Would that men were not so ready to accept the caricature of Calvinism contrived by its enemies, but rather let Calvinism speak for itself, in its confessions. Read the Heidelberg Catechism or the Westminster Catechisms and see for yourself whether Calvinism is hard and cold and cruel or whether it is warm and comforting. Read the Belgic Confession or the Westminster Confession of Faith and see whether Calvinism goes lightly over the law of God and over the good works of the Christian man or whether it trembles before the law, stresses sanctification and insists on the necessity of good works. Read the Canons of Dordt, the Reformed creed that is unsurpassed in its statement of predestination and in its defence of salvation by grace alone, and see whether Calvinism cuts the nerve of a lively preaching of the Gospel, including the serious call of the Gospel to all who come under the preaching. See also the tenderness of the Reformed Faith towards penitent sinners and its deep pastoral concern for afflicted consciences.
At the same time, we Reformed people and churches must refute the caricatures of Calvinism by our life and deeds. This also belongs to an 'apology for Calvinism.' We do well to take heed to ourselves, as well as to our doctrine. Are we zealous for good works? Are we ready to preach the Gospel to every creature and to give an answer to every man that asks us a reason for the hope that is in us? Do we manifest ourselves as joyful, hopeful, confident saints? This we will do, by God's grace, if we live out of the truth of Calvinism, that is, the Gospel.
We have a powerful motive for defending Calvinism. For one thing, as the Gospel it is the only hope for sinful men—the only power of God unto salvation, the only means of the gathering and preserving of the Church.

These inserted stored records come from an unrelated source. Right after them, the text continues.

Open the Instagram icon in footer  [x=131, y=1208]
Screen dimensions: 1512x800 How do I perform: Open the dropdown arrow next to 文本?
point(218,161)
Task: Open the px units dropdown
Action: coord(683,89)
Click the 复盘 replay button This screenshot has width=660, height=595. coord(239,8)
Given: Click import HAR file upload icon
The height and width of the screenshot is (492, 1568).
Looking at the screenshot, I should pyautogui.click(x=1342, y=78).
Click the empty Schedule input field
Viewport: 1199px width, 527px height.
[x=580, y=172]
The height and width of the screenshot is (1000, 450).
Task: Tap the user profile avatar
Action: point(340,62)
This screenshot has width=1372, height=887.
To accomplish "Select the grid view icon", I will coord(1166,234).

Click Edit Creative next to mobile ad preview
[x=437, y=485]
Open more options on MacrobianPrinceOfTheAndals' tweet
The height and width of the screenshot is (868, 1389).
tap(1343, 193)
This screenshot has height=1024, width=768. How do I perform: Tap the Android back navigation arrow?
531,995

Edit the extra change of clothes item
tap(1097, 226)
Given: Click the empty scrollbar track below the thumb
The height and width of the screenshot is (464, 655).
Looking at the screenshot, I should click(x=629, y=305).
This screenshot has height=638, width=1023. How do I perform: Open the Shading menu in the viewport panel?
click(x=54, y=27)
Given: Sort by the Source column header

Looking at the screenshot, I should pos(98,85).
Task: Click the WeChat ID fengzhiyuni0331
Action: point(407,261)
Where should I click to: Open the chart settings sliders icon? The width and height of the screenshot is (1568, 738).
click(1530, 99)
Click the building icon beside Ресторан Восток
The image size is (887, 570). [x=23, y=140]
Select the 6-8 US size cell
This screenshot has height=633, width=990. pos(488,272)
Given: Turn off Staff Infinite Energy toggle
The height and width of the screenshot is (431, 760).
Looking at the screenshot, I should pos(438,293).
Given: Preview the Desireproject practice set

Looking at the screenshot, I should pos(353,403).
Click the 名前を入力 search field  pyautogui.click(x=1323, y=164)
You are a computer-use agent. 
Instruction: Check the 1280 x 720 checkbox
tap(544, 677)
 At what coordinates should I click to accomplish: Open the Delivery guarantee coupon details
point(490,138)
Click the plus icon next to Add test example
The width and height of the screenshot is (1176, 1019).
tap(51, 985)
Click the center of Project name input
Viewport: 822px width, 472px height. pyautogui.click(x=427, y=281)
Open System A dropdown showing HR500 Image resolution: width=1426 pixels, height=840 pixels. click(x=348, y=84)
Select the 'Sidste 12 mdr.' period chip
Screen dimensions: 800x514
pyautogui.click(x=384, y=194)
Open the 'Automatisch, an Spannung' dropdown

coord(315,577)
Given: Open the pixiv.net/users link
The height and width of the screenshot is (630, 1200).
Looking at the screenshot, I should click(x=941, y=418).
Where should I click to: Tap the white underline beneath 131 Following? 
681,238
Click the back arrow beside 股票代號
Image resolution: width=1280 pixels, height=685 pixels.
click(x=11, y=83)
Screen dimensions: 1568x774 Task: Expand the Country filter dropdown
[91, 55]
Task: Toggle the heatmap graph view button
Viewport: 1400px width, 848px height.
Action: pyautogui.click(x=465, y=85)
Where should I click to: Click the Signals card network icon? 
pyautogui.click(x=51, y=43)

Even more compelling, Calvinism glorifies God. The glory of God is the heartbeat of Calvinism, and the heart of hearts of every Calvinist. Calvin's enemies have always seen this and have sneered at him as 'that God-intoxicated man.' Calvinism gives the magnificent answer to the question, 'What is the chief end of man? Man's chief end is to glorify God, and to enjoy him for ever' (Westminster Shorter Catechism, Q. & A. 1). But the glory of God is the goal of the Gospel, that is, the goal of God Himself through the Gospel: '... to the praise of the glory of his grace' (Ephesians 1:6). His glory He will not give to another (Isaiah 42:8). 'Of him, and through him, and to him are all things;' to Him, therefore, be glory for ever (Romans 11:36).